- [Source passage]
Nine more stations from Novena station to Outram Park station via Raffles Place opened on 12 December that year. The line was extended northward to Yishun station on 20 December 1988 as part of phase 2B and it began independent operations on 4 November 1989 as the North–South Line when the extension to Marina Bay station was opened.

===Woodlands extension===

The growth of the Mass Rapid Transit (MRT) system demonstrates the Government's commitment to develop a top-rate public transport system for the benefit of our people. Now [the Woodlands residents] too can enjoy the high quality service provided by the MRT... Achieving a world class land transport system takes time. Whether we can do so or not does not depend on the Government alone. It depends on all of us. If the people and the Government continue to work together, as we have done in the past, we will produce the economic growth and budget surpluses to build, not just a world-class transport system, but also the most attractive Singapore for our children to grow up in the 21st Century.
— – Then-Prime Minister Goh Chok Tong, at the official opening of the Woodlands MRT line, on 10 February 1996.

After the Branch Line opened in 1990, the Woodlands MRT line was envisioned so as to close the gap between Yishun and Choa Chu Kang stations. Numerous changes were made to the number of stations for the extension mainly to accommodate the 1991 Concept Plan by the Urban Redevelopment Authority, which aimed to make Woodlands a regional centre for northern Singapore.

- [Tasks and exercises]
- A) Reproduce the passage on the North–South Line, starting with "The growth of" and going on through "the 21st Century.".
- B) Carry on the passage on the North–South Line from the point where it stops.
The records have nothing to do with the passage on the North–South Line.

- [Information supplied]
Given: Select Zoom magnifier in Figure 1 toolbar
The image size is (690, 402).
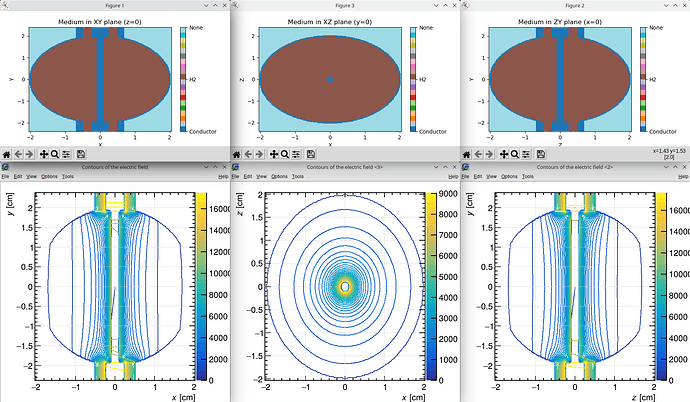Looking at the screenshot, I should 55,154.
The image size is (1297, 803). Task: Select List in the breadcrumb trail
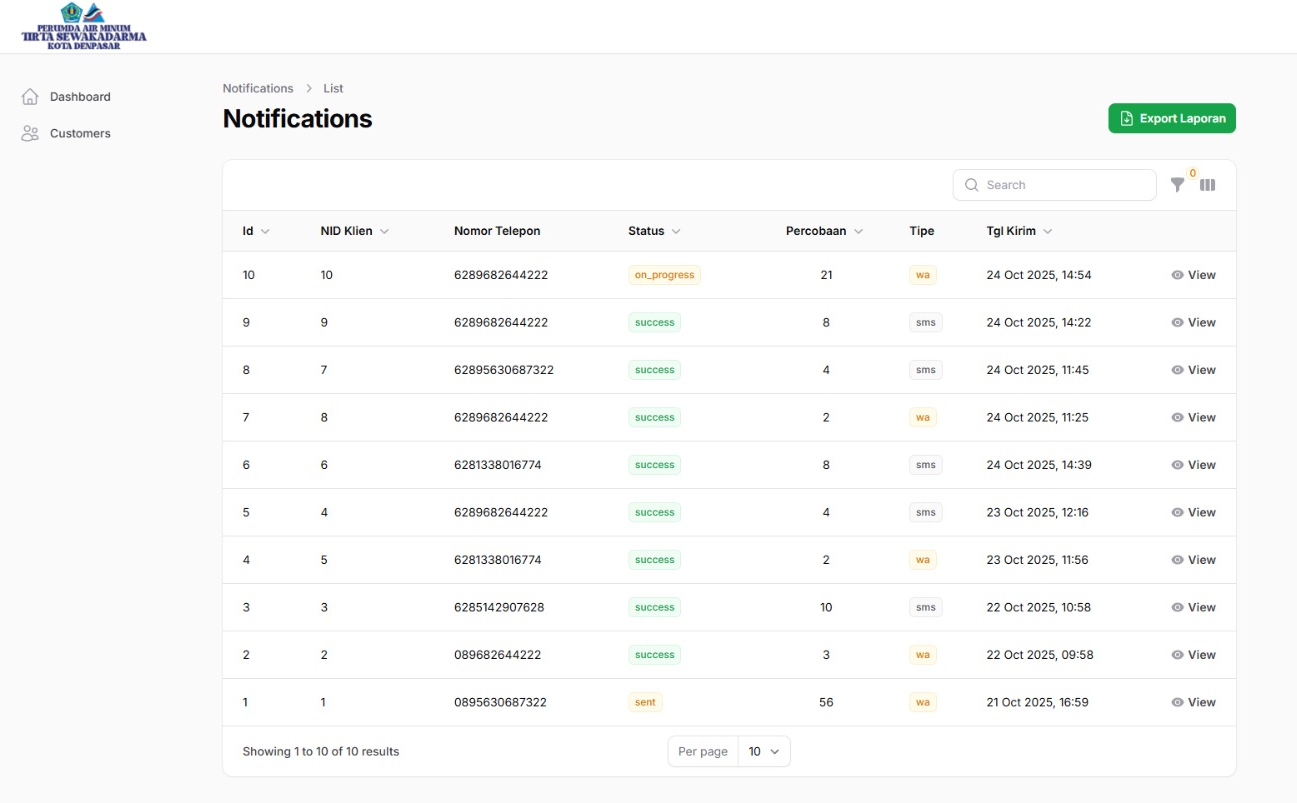click(x=333, y=88)
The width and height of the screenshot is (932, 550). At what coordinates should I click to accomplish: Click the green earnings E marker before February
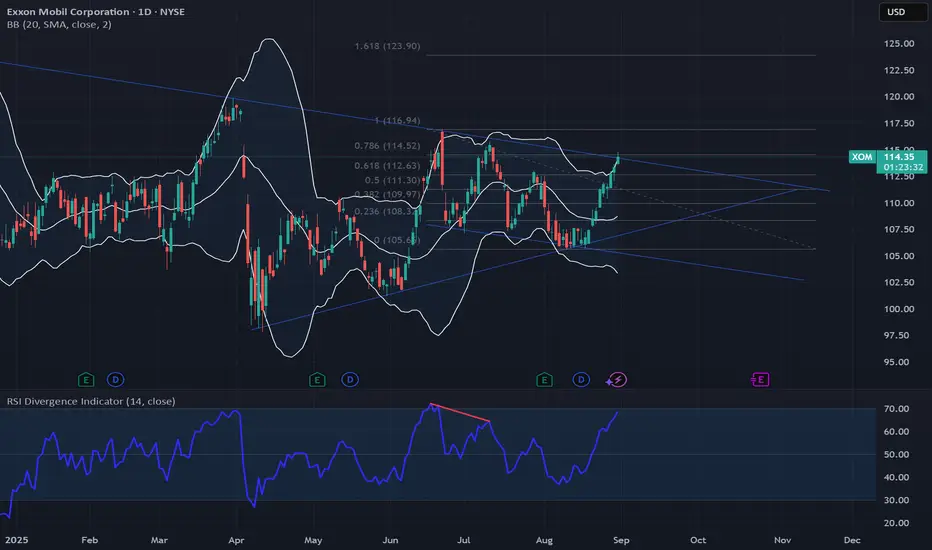coord(86,379)
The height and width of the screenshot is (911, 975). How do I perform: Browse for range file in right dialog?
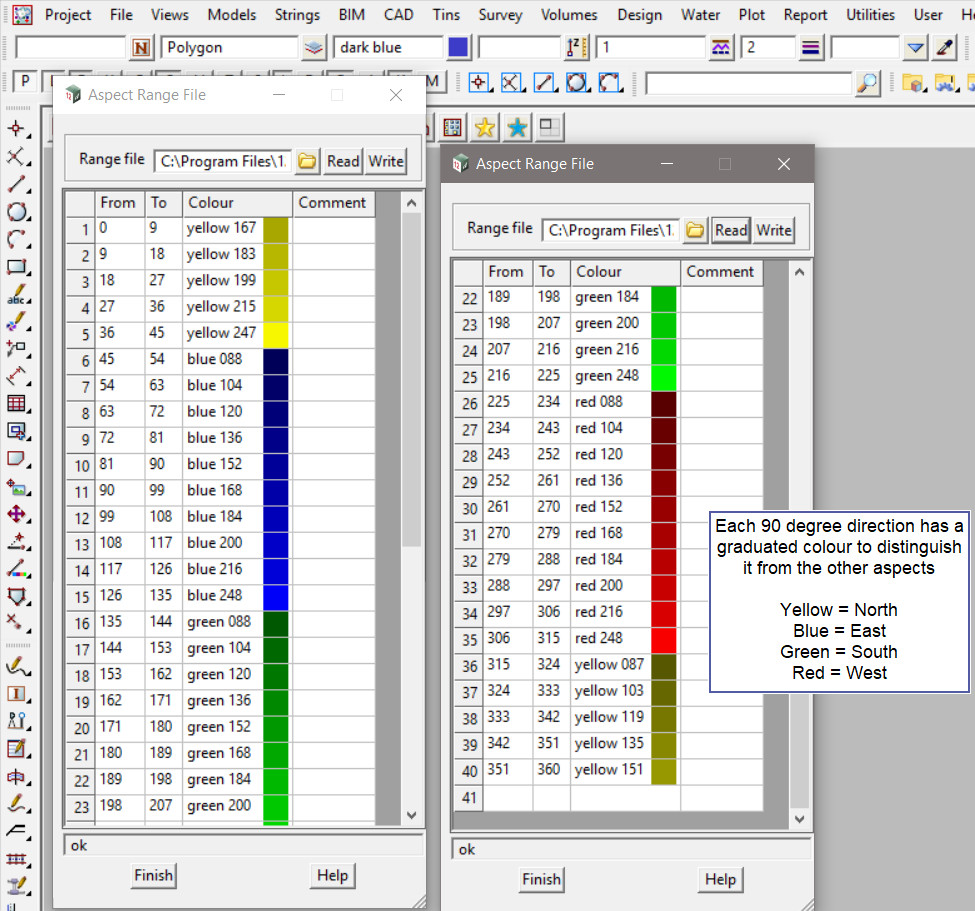click(695, 230)
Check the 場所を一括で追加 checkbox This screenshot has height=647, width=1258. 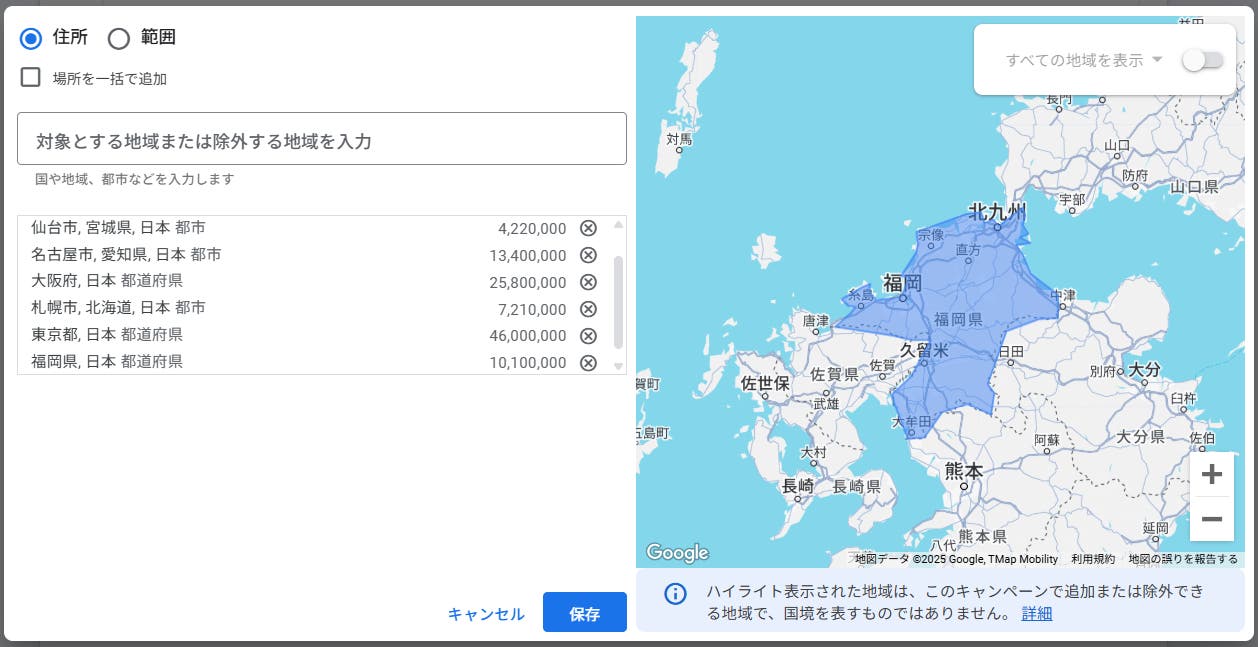pos(31,77)
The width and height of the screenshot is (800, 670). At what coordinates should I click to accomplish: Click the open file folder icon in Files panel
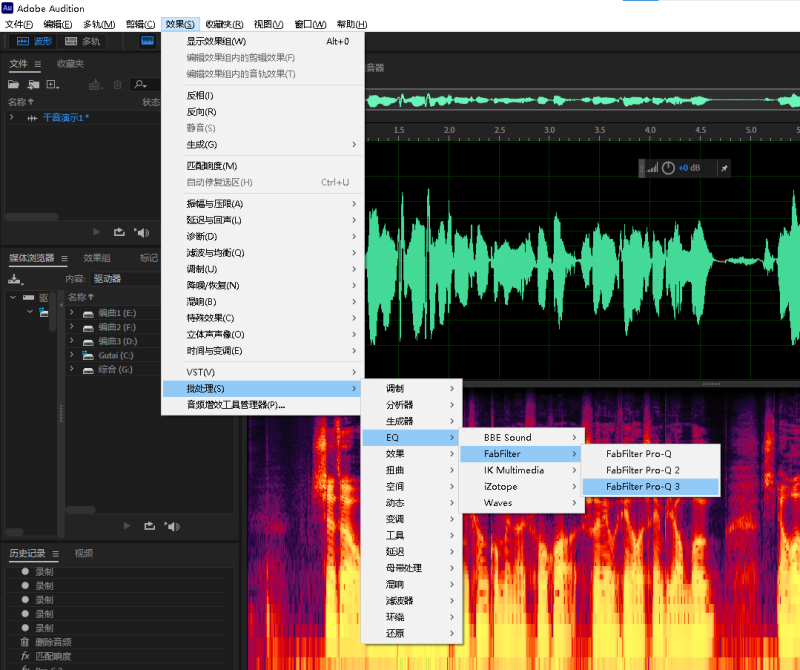[x=16, y=85]
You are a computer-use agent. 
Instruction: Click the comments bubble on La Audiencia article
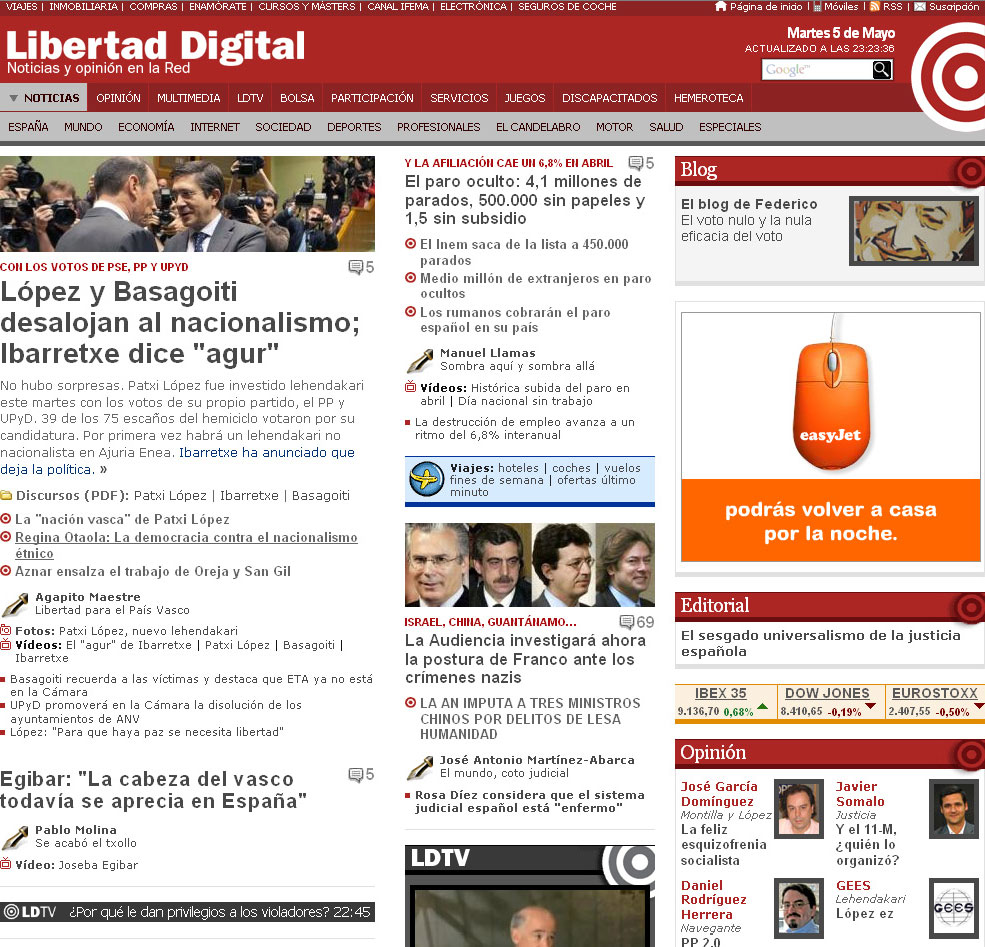(x=627, y=622)
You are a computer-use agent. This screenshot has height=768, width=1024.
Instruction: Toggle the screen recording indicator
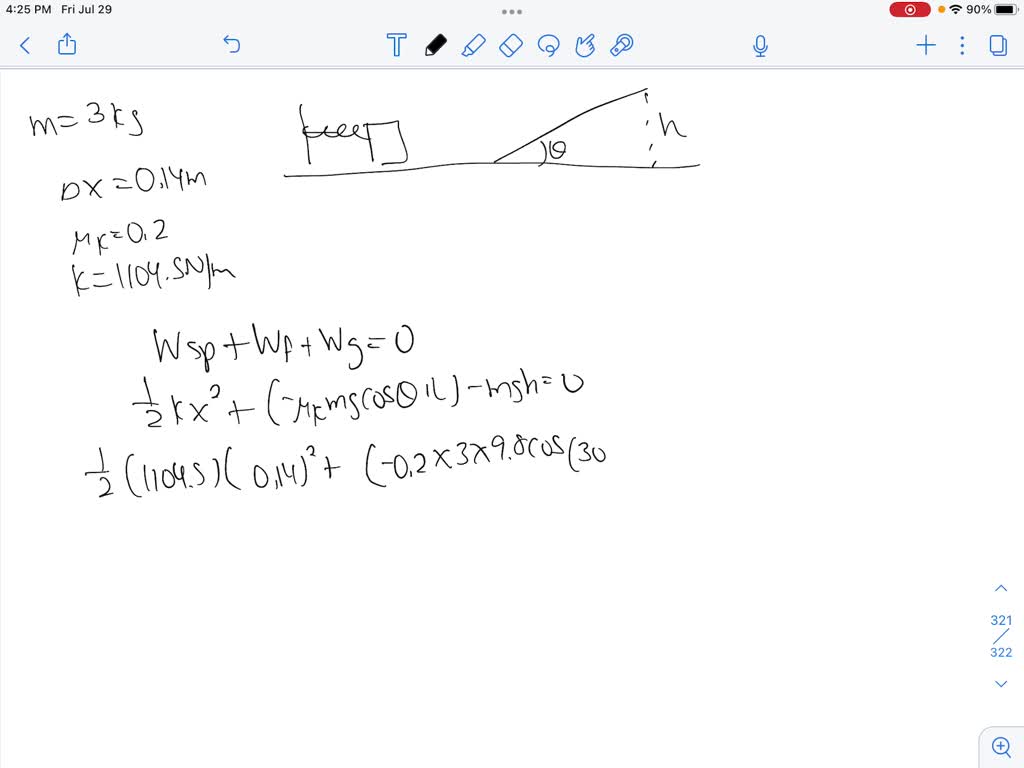coord(908,9)
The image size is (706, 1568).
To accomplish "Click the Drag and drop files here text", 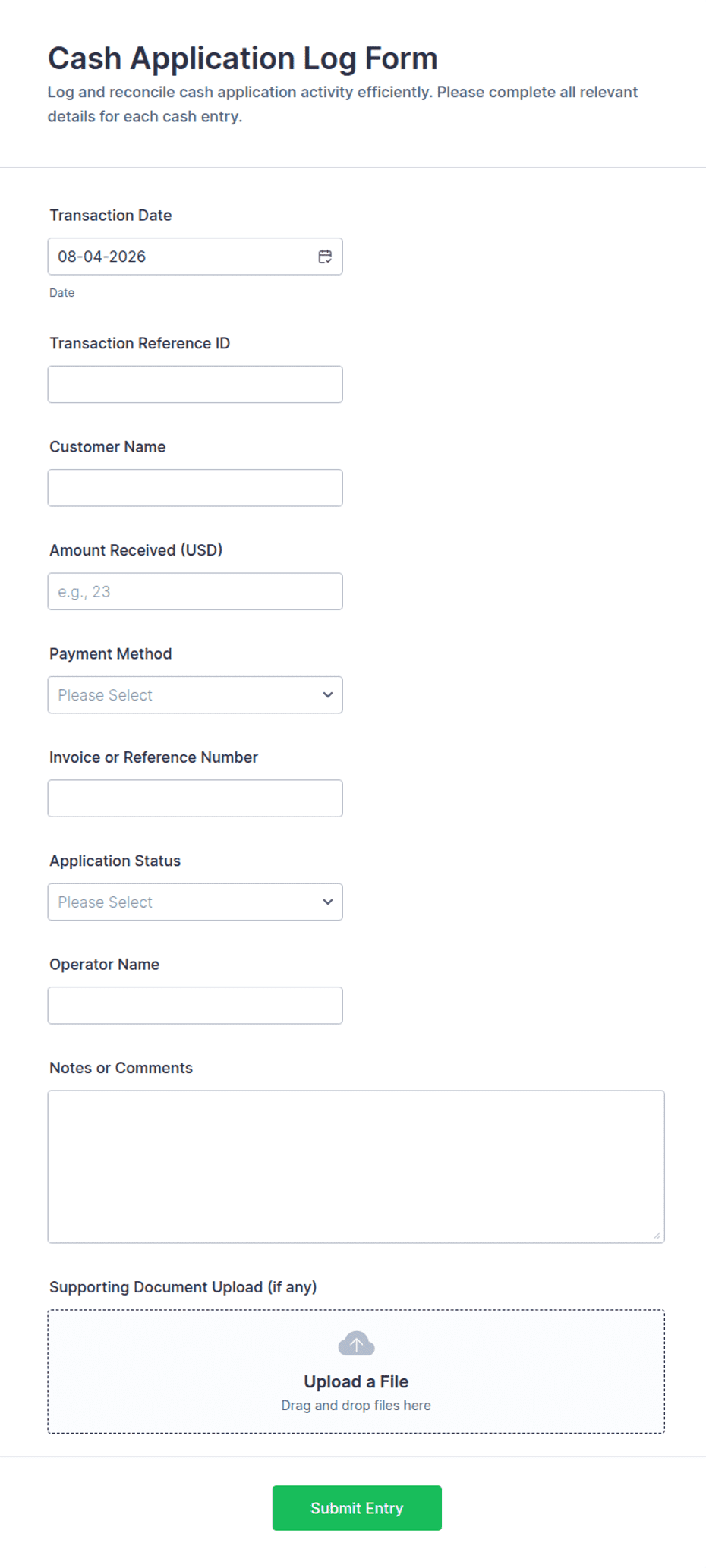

- [Task results]
- A)
The growth of the Mass Rapid Transit (MRT) system demonstrates the Government's commitment to develop a top-rate public transport system for the benefit of our people. Now [the Woodlands residents] too can enjoy the high quality service provided by the MRT... Achieving a world class land transport system takes time. Whether we can do so or not does not depend on the Government alone. It depends on all of us. If the people and the Government continue to work together, as we have done in the past, we will produce the economic growth and budget surpluses to build, not just a world-class transport system, but also the most attractive Singapore for our children to grow up in the 21st Century.

- B)
During the initial planning of the line, Sembawang station was only intended as a provisional station, to be built at a later date due to the underdevelopment of Sembawang, and construction began on 19 November 1992. Sembawang station and Kranji station were later included in the construction after the second round of planning (construction began at the same time on 19 November 1992) and Sungei Kadut station was then omitted. Sungei Kadut will be built later if the town's population justifies the necessity for the station.

During the construction, a total of 19 new trains were purchased for almost S$259 million for the new MRT line, designed by German company Siemens Aktiengesellschaft, to complement the 66 first-generation C151 trains. There was also a need to level the land covered in thick vegetation in Kadut, Woodlands and Sembawang for the MRT line.

With the official opening of the Woodlands extension on 10 February 1996 by then Prime Minister Goh Chok Tong, the Branch Line was incorporated into the North–South Line. The extension was built at a cost of $1.2 billion.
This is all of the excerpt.